==== Exercise input ====

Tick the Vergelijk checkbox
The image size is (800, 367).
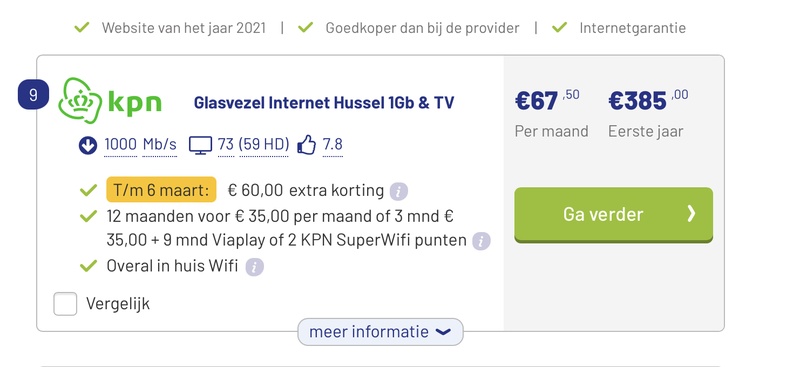click(x=65, y=304)
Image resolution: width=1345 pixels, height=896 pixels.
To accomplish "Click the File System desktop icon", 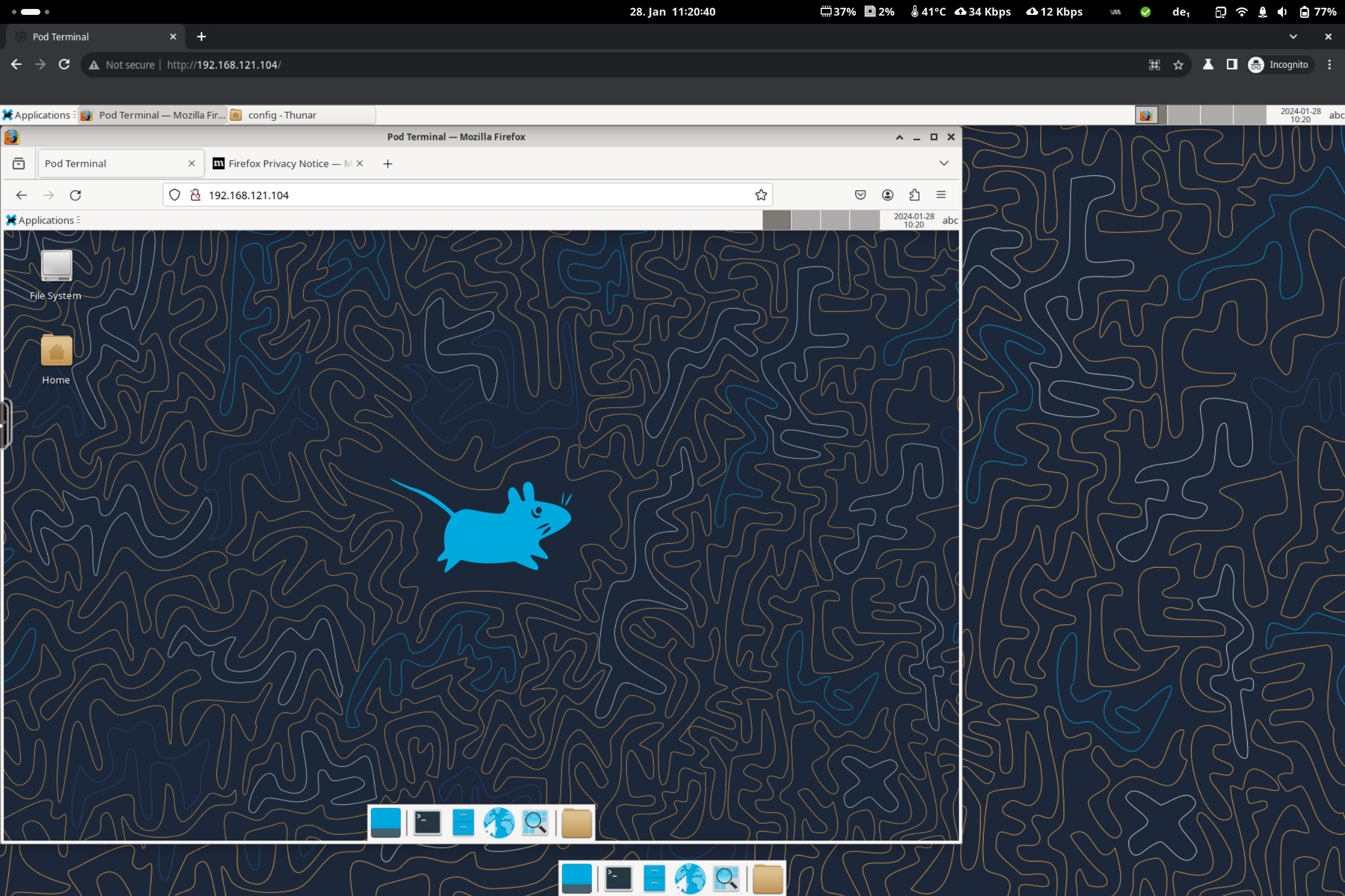I will click(x=55, y=265).
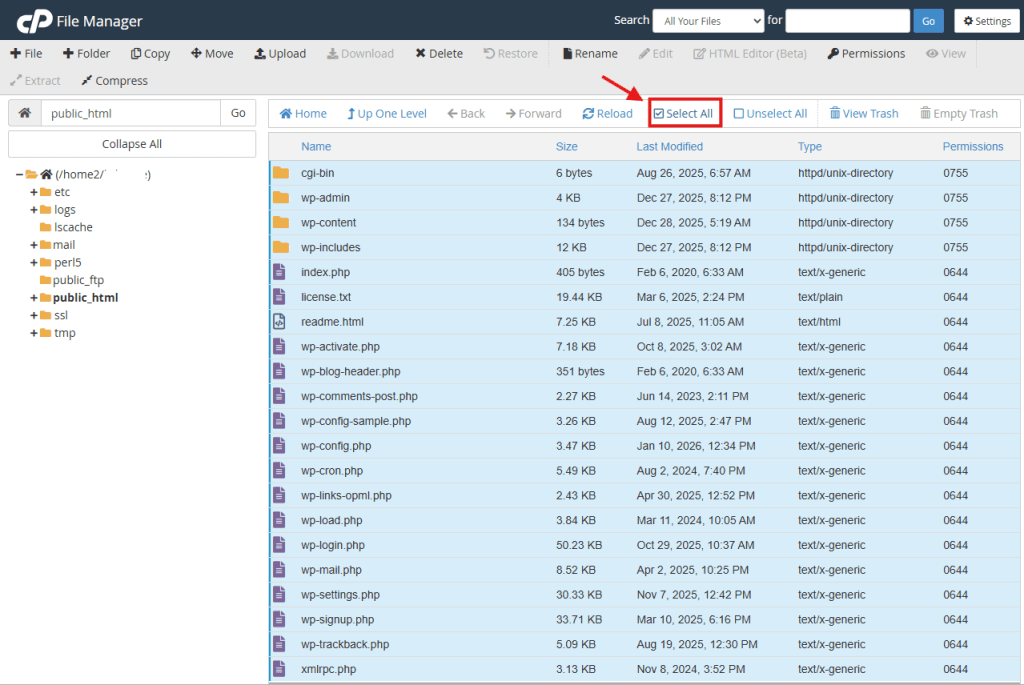Click the home icon beside path field
The height and width of the screenshot is (685, 1024).
tap(25, 113)
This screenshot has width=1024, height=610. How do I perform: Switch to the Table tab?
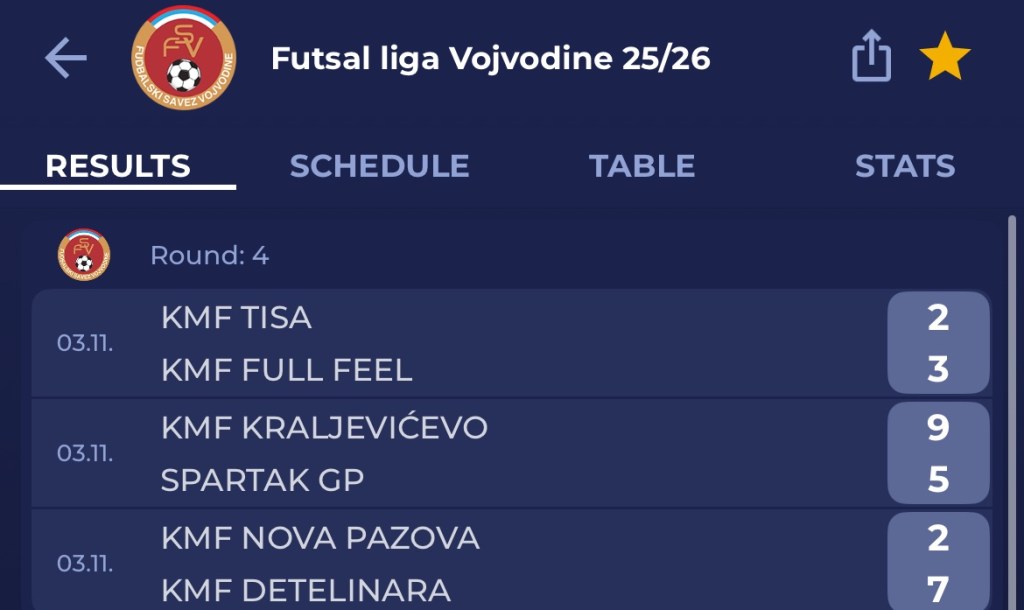[x=642, y=166]
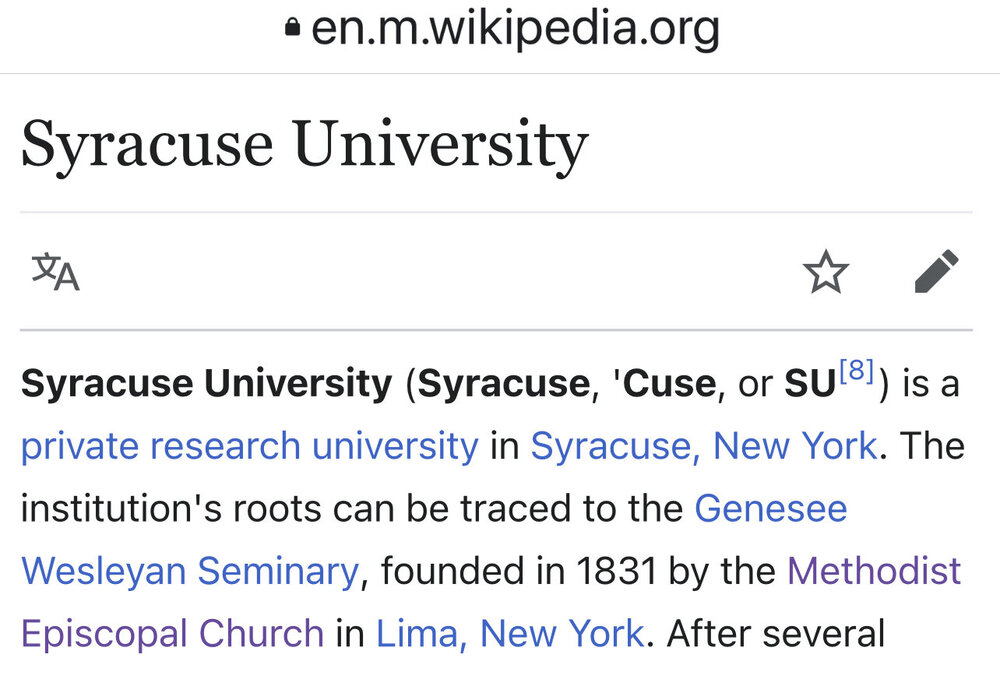Tap the padlock icon beside the URL
The image size is (1000, 679).
point(292,29)
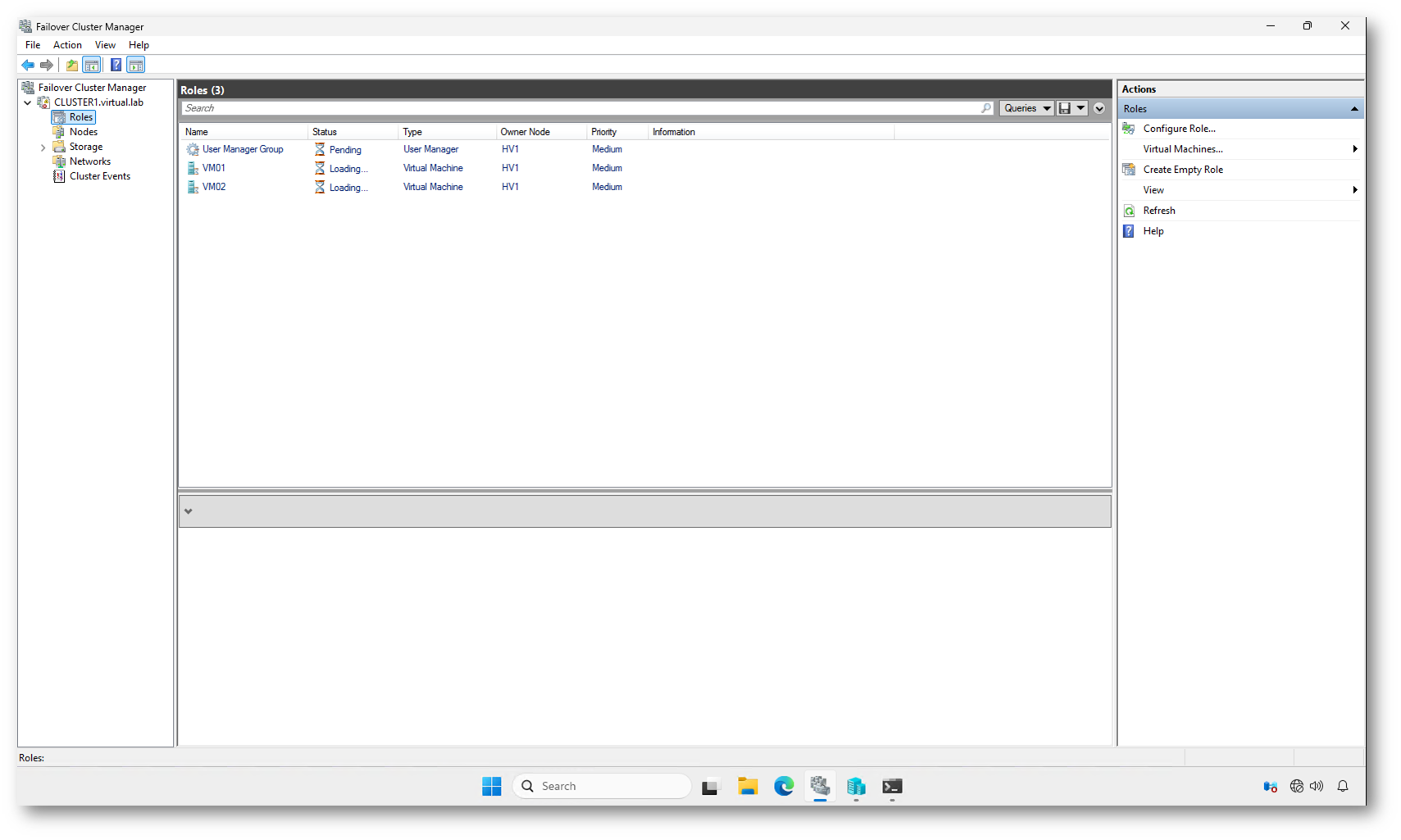Click the save query disk icon
Viewport: 1401px width, 840px height.
1064,108
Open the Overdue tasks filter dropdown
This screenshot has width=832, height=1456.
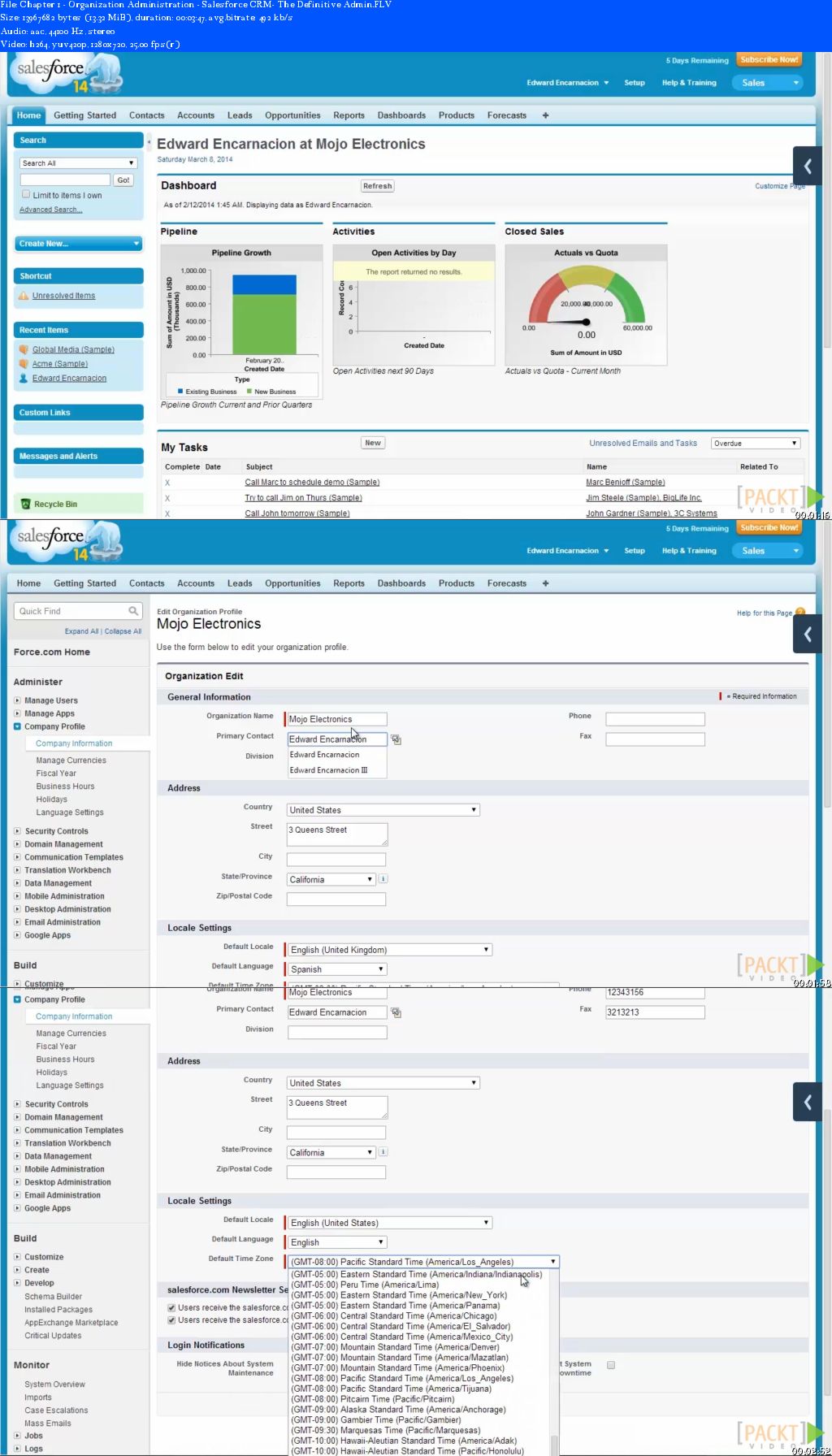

====

__Exercise aim__:
To complete this exercise, repeat exactly the lines above from the one holding "This screenshot has width=1024, height=610." to the end of the listing, both included, and leave the pictures out.

__Written solution__:
This screenshot has width=1024, height=610. How do I perform: Switch to the Table tab?
[x=642, y=166]
Tap the padlock icon beside the URL
The image size is (1000, 679).
point(292,29)
Click the save query disk icon
Viewport: 1401px width, 840px height.
1064,108
Open the Overdue tasks filter dropdown
This screenshot has width=832, height=1456.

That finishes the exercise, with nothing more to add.